American colleges are educating more international students than ever before, according to a new report, “Open Doors Report on International Educational Exchange,” released by the Institute of of International Education. The widely anticipated report finds that nearly 1 million international students—many of them from countries such as China, India, Kuwait—were educated in the United States in the 2014-15 school year, up 10 percent from the previous year. These students typically arrive with the means to pay the full price tag for college.
While the 974,926 international students who studied in American colleges last school year accounted for only about 5 percent of the country’s entire higher-education population, their numbers are increasing rapidly with high concentrations in certain states, colleges, and majors. The significant increase in students from overseas highlights the need to understand more about their behavior, income, and impact on higher education—and how the country’s universities should capitalize on the trend without compromising the education of in-state students and residents.
Many of the findings aren’t surprising.
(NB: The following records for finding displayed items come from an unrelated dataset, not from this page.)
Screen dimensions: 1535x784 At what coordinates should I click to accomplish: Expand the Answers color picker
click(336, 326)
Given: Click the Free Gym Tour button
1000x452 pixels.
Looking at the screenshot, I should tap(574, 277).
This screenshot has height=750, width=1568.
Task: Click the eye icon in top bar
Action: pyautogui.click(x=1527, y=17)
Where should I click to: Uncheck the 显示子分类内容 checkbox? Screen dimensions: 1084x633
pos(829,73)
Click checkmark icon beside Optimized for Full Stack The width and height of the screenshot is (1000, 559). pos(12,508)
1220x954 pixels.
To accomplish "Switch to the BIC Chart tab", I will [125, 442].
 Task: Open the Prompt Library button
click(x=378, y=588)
International students are concentrated in the states with some of the largest populations or most well-known higher-education institutions: California, New York, Texas, Massachusetts, and Illinois. And the U.S. schools with the highest rates of international enrollment include NYU—which educates a whopping 13,178 students from abroad—the University of Southern California, Columbia, Arizona State, and the University of Illinois at Urbana-Champaign. Overall, international students are attending graduate and undergraduate programs in about equal numbers, with the most popular majors including business and management and the STEM fields.